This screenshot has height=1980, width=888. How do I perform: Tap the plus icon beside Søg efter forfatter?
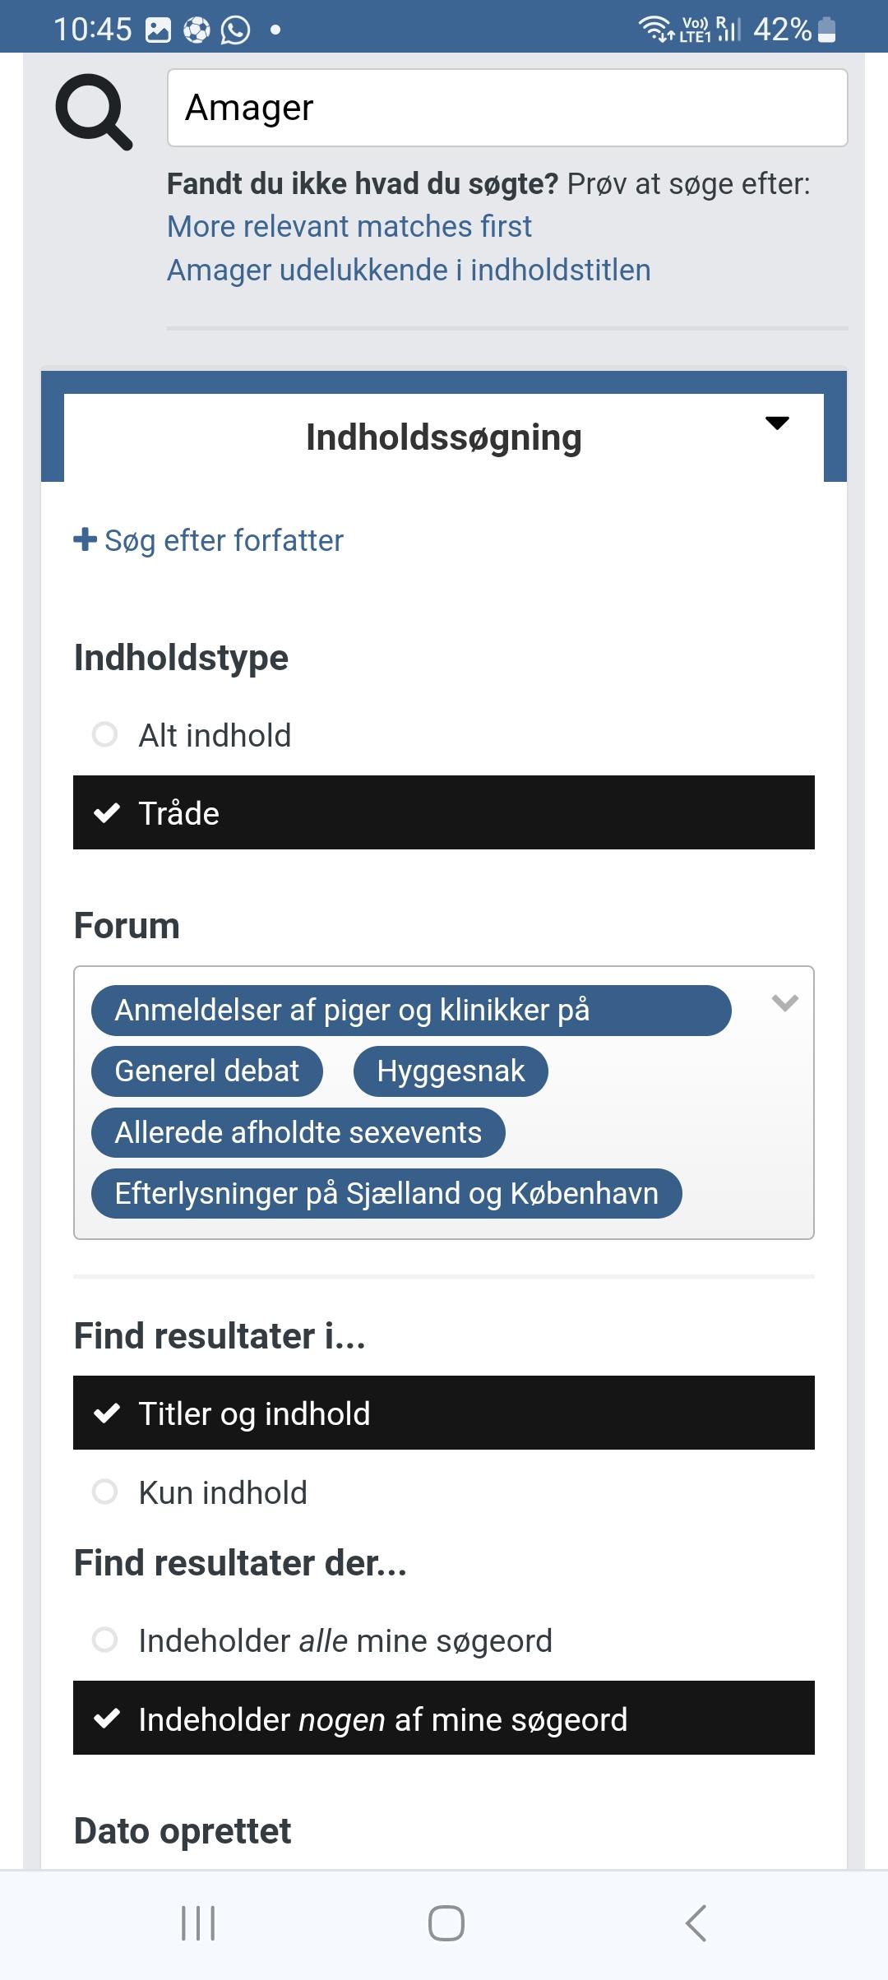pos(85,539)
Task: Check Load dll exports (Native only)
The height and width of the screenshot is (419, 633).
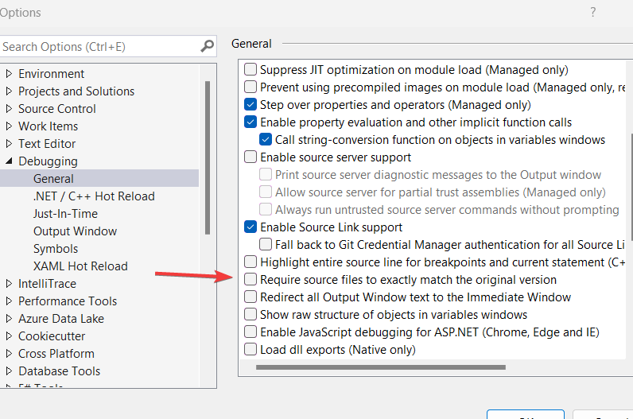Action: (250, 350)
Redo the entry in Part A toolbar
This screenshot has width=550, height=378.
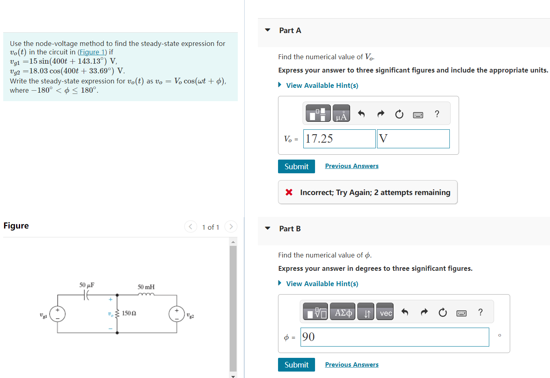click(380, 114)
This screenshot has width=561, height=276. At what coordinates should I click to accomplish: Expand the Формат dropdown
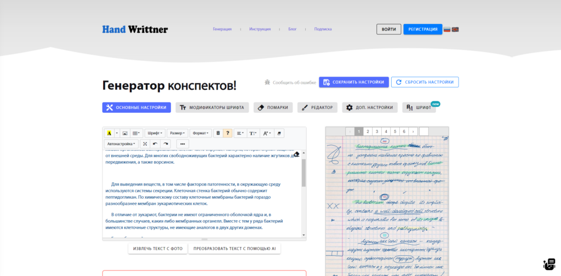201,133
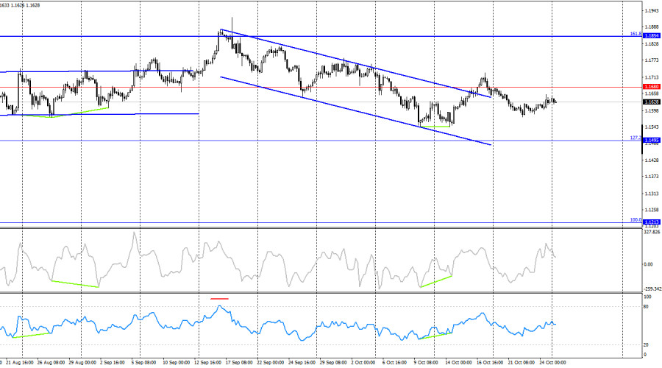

[Task directions] Rewrite all the material above with every "screenshot" changed to "image" and nothing else altered. Leave the pictures out of your answer.

[Problem solution]
This image has height=1980, width=888. How do I perform: Tap the plus icon beside Søg efter forfatter?
pos(85,539)
Task: Check Load dll exports (Native only)
The height and width of the image is (419, 633).
Action: (250, 350)
Redo the entry in Part A toolbar
This image has width=550, height=378.
click(380, 114)
This image has width=561, height=276. At what coordinates should I click to accomplish: Expand the Формат dropdown
201,133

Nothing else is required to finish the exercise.